Work task 1:
Answer these questions using the lottery story:
(a) How many lottery tickets did Rick begin buying each week?
(b) How much was the winning ticket worth?
(c) When did the first installment check arrive?
Work task 2: Rewrite the lottery story from "Last August, Savannah" to "worth $4.8 million.", changing "cookie jar" to "shoebox".
Work task 3: According to the lottery story, why did Bonnie tell Rick to get his tickets checked?

(Beginning of Given passage)

After rick quit his job to care for Savannah, and the medical bills piled up. money was tight.
"When it comes to your children, you just don't care. You give it all. So here goes the savings, there goes the IRA -- his, mine," Bonne said.
Everything was gone," said Rick. "We even at one point sold our wedding bands."
Savannah could tell.
Bonnie said her daughter asked her parents about why they had no money. "How can I ever repay all of what you guys have sacrificed to give me a chance at a good life?" Bonnie recalled her saying.
Last August, Savannah died suddenly of a seizure.
Still grieving, Rick began buying four lottery tickets a week. A month ago, Bonnie got sick of watching the the tickets collect dust in a cookie jar and told Rick to get the tickets checked, or she'd toss them.
The first ten were losers. The eleventh, three bucks. But the next was worth $4.8 million.
Rick and Bonnie are convinced it's Savannah repaying them
"I would imagine that the second she that she took her last breath, and I delivered her to God, and God grabbed her hand, she was immediately nagging him about start doing something for them," they said.
The first installment check came the day after Mother's Day. Another will come every February.
"We have 26 years of knowing that every year, on Savannah's birth month, our gift is there," Rick said.
"For me the real win is that I don't have to pack up my daughter's room, that her existence won't be confined to a box marked 'Savannah's room.'"
Some people would call them lucky, but the Cereno's know they've been given a gift.

(End of Given passage)
(Beginning of Data section)

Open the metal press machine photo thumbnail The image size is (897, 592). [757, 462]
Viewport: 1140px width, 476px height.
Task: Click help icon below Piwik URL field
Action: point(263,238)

(End of Data section)

Reply 1:
(a) Four.
(b) $4.8 million.
(c) The day after Mother's Day.

Reply 2:
Last August, Savannah died suddenly of a seizure.
Still grieving, Rick began buying four lottery tickets a week. A month ago, Bonnie got sick of watching the the tickets collect dust in a shoebox and told Rick to get the tickets checked, or she'd toss them.
The first ten were losers. The eleventh, three bucks. But the next was worth $4.8 million.

Reply 3: Bonnie was sick of watching the tickets collect dust in a cookie jar. She told Rick to get them checked or she would toss them.